- - Tuesday, March 7, 2023

Editor’s note: This is one in a series examining the Constitution and Federalist Papers in today’s America.

Every day we are reminded that the states are going their own way. Some are outlawing transgender procedures for minors, while others are declaring themselves transgender sanctuaries. Just about every social issue — and economic issue, such as the fate of state income taxes — has become a political football.

All of this, of course, is exactly as the Founders intended. As James Madison put it, “The diversity in the faculties of men” guarantees that there will be inequality, and from that inequality, class differences and all manner of political strife.

So. what was the solution? Compartmentalization, so that the ship of state has the same structural safety feature as a ship at sea. Happily, compartmentalization was already a feature of American life, in the form of the original 13 states. Now all that was needed was for the Constitution to formally accommodate this diversity within an effective nation-state.

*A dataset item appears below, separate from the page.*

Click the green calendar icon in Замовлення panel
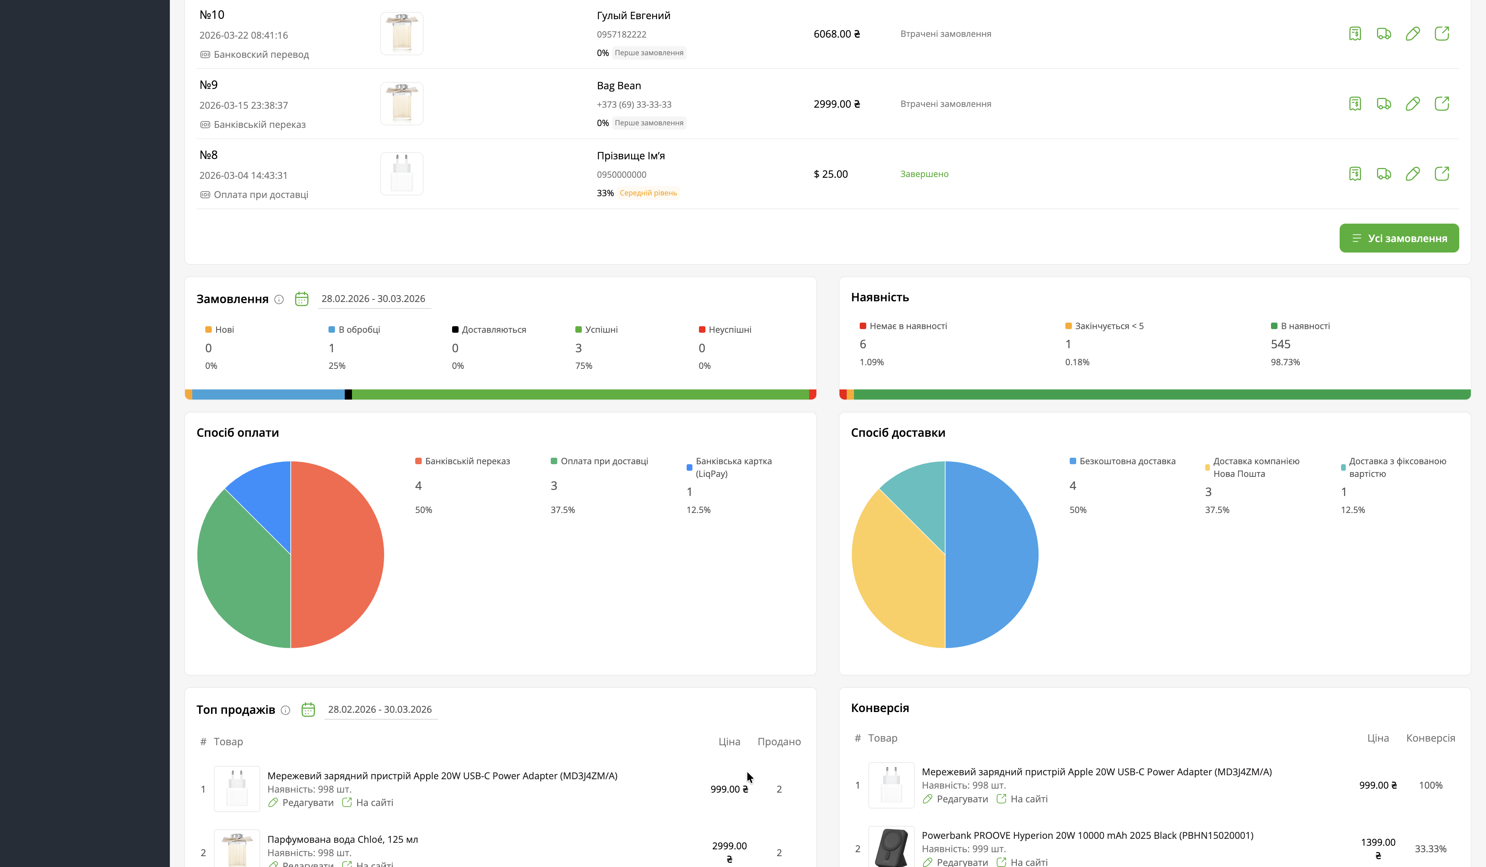This screenshot has width=1486, height=867. pyautogui.click(x=301, y=299)
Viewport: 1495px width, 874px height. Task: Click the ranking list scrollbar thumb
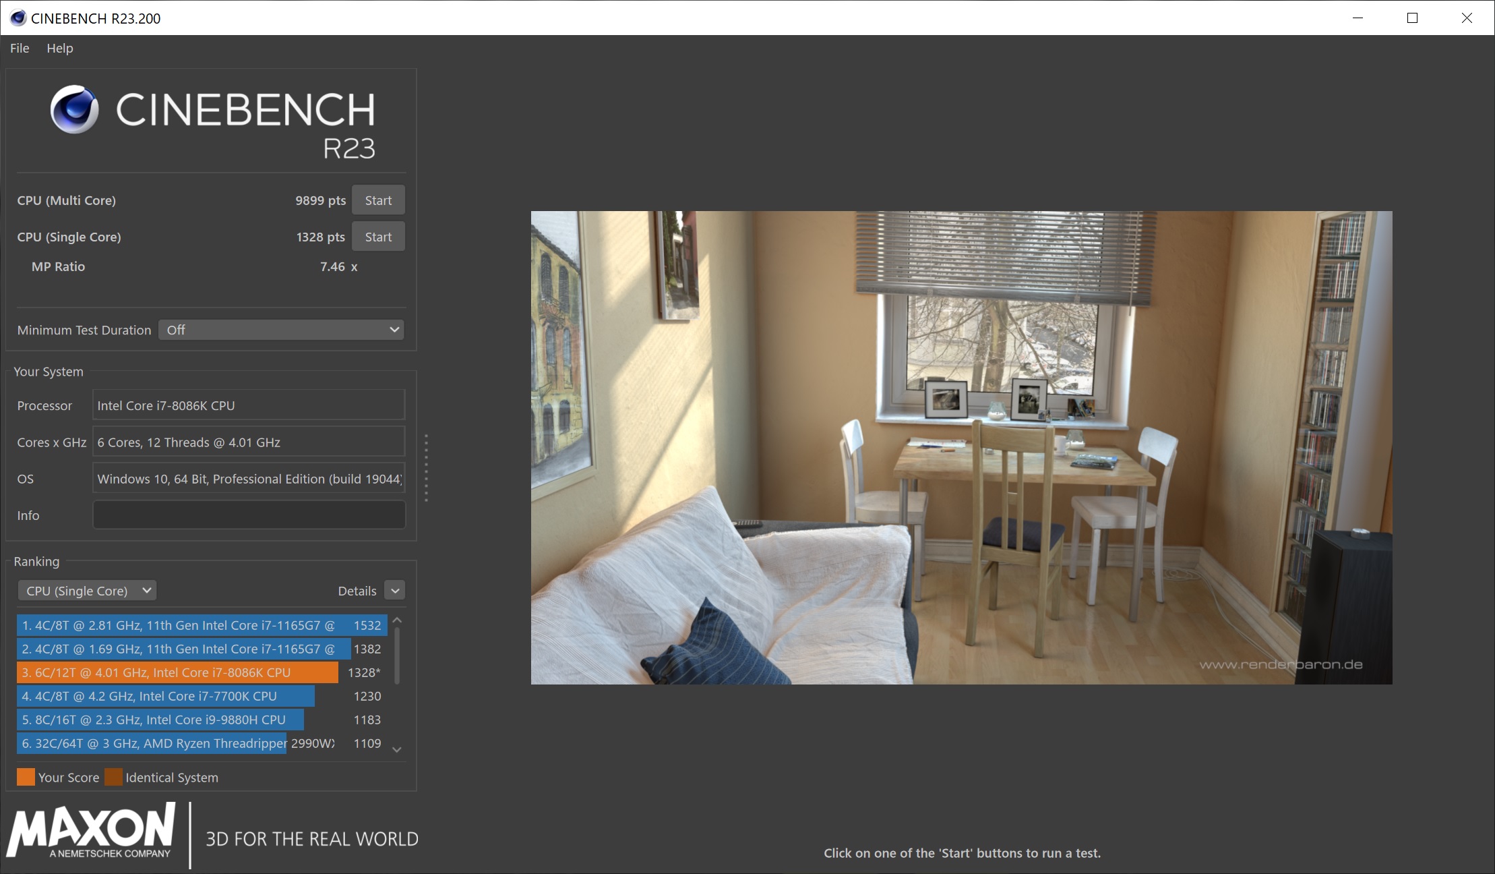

The Founders got to work. Arguing in favor of the Constitution in 1788, Alexander Hamilton declared that the people of each state would know best and that “on these principles, the attachment of the individual will be first and forever secured by the states governments.” But not everyone trusted Hamilton or others who were thought to be fond of centralized power. So, in 1791, the American people, working through their respective states, ratified the 10th Amendment, thereby ensuring the principle of states’ rights, also known as federalism.

States’ rights took a hit in the Civil War, when the South refused to take the deal that President Abraham Lincoln offered — stay in the Union as slave states. Lincoln’s hope, of course, was that the evil institution of slavery would wither away. Yet after the Civil War, Lincoln’s pick to be chief justice of the United States, Salmon P. Chase, wrote, “The Constitution in all its provisions, looks to an indestructible Union, composed of indestructible states.”

Today, some worry that the red-blue divisions in the U.S. are so deep that we could see another civil war. But here’s why we won’t: federalism, aka states’ rights. You see, if someone is unhappy in one state, he or she can move to another state. So today, Republican Gov. Ron DeSantis hails his home as the “free state of Florida,” while California’s Democratic governor, Gavin Newsom, beckons Americans to find freedom in his state.

Who’s right? Who has the better vision of freedom? That’s for the American people to decide. One way to observe their choice is to see how they vote with their feet. California, for instance, is losing population, while Florida is gaining population. Overall, about 1.5% of Americans move across a state line each year. That’s probably enough population leakage to keep people happy — including being happy with the thought that “those” people are on “their” side of the border.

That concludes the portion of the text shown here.